Render the records from the line containing "Update Record dropdown" to the line containing "point(56,50)", both included, as a JSON list of strings with one string per line. Leave out blank lines.

┌──

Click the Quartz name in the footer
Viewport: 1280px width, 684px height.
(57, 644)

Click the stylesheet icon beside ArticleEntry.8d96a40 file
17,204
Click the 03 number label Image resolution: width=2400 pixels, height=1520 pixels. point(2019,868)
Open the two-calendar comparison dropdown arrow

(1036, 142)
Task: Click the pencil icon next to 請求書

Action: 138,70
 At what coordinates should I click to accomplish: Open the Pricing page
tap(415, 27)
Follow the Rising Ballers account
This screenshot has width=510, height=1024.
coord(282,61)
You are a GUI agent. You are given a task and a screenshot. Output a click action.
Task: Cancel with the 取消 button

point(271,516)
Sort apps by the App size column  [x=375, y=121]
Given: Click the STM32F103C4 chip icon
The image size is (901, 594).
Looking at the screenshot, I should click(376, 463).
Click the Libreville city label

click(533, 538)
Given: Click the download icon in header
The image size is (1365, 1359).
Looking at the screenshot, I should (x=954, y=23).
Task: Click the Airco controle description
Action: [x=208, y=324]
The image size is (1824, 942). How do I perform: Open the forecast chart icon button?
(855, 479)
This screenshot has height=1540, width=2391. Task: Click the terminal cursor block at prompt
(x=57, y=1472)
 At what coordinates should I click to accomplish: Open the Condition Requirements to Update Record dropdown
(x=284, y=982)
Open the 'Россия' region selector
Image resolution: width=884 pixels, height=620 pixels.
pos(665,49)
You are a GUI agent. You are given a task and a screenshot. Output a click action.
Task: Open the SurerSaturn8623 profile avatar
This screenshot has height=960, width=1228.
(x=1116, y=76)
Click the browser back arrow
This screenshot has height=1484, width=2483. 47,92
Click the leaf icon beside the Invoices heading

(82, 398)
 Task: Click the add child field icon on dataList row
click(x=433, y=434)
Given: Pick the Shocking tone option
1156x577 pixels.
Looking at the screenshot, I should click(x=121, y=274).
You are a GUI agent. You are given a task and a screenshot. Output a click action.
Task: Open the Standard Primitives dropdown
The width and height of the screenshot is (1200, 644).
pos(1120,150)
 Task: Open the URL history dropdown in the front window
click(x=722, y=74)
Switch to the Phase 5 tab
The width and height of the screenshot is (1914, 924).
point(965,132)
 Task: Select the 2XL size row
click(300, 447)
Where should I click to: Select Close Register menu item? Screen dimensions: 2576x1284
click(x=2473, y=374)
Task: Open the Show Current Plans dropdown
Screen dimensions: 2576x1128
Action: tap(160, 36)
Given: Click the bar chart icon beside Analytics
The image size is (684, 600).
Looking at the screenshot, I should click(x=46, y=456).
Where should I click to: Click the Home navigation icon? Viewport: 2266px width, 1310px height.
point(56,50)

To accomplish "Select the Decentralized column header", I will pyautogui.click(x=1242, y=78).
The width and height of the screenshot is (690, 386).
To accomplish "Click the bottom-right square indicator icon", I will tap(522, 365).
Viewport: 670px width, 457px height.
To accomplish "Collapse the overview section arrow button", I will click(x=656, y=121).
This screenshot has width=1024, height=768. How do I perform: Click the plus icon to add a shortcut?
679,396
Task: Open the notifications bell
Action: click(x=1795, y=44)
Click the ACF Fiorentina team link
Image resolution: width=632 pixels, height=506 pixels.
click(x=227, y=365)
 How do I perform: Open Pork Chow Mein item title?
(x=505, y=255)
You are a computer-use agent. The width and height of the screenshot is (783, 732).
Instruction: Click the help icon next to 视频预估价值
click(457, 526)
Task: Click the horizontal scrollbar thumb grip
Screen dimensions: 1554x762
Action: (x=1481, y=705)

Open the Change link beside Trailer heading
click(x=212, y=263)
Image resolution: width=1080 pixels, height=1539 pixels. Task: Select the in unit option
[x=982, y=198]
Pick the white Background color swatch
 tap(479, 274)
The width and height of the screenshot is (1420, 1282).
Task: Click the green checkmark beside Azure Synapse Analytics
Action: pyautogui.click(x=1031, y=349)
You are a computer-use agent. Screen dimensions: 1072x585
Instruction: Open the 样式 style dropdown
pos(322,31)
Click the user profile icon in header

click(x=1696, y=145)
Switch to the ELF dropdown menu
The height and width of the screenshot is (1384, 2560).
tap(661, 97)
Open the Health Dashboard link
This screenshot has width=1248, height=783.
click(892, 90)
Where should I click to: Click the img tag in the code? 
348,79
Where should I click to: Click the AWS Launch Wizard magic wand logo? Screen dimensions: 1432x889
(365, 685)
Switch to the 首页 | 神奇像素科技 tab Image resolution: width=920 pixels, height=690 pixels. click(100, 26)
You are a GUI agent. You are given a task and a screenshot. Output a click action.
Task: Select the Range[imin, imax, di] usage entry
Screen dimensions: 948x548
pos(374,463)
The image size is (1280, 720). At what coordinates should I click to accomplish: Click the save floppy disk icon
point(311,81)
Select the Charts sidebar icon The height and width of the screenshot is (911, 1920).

└──

§ **Result**:
[
  " At what coordinates should I click to accomplish: Open the Condition Requirements to Update Record dropdown",
  "(x=284, y=982)",
  "Open the 'Россия' region selector",
  "Image resolution: width=884 pixels, height=620 pixels.",
  "pos(665,49)",
  "You are a GUI agent. You are given a task and a screenshot. Output a click action.",
  "Task: Open the SurerSaturn8623 profile avatar",
  "This screenshot has height=960, width=1228.",
  "(x=1116, y=76)",
  "Click the browser back arrow",
  "This screenshot has height=1484, width=2483. 47,92",
  "Click the leaf icon beside the Invoices heading",
  "(82, 398)",
  " Task: Click the add child field icon on dataList row",
  "click(x=433, y=434)",
  "Given: Pick the Shocking tone option",
  "1156x577 pixels.",
  "Looking at the screenshot, I should click(x=121, y=274).",
  "You are a GUI agent. You are given a task and a screenshot. Output a click action.",
  "Task: Open the Standard Primitives dropdown",
  "The width and height of the screenshot is (1200, 644).",
  "pos(1120,150)",
  " Task: Open the URL history dropdown in the front window",
  "click(x=722, y=74)",
  "Switch to the Phase 5 tab",
  "The width and height of the screenshot is (1914, 924).",
  "point(965,132)",
  " Task: Select the 2XL size row",
  "click(300, 447)",
  "Where should I click to: Select Close Register menu item? Screen dimensions: 2576x1284",
  "click(x=2473, y=374)",
  "Task: Open the Show Current Plans dropdown",
  "Screen dimensions: 2576x1128",
  "Action: tap(160, 36)",
  "Given: Click the bar chart icon beside Analytics",
  "The image size is (684, 600).",
  "Looking at the screenshot, I should click(x=46, y=456).",
  "Where should I click to: Click the Home navigation icon? Viewport: 2266px width, 1310px height.",
  "point(56,50)"
]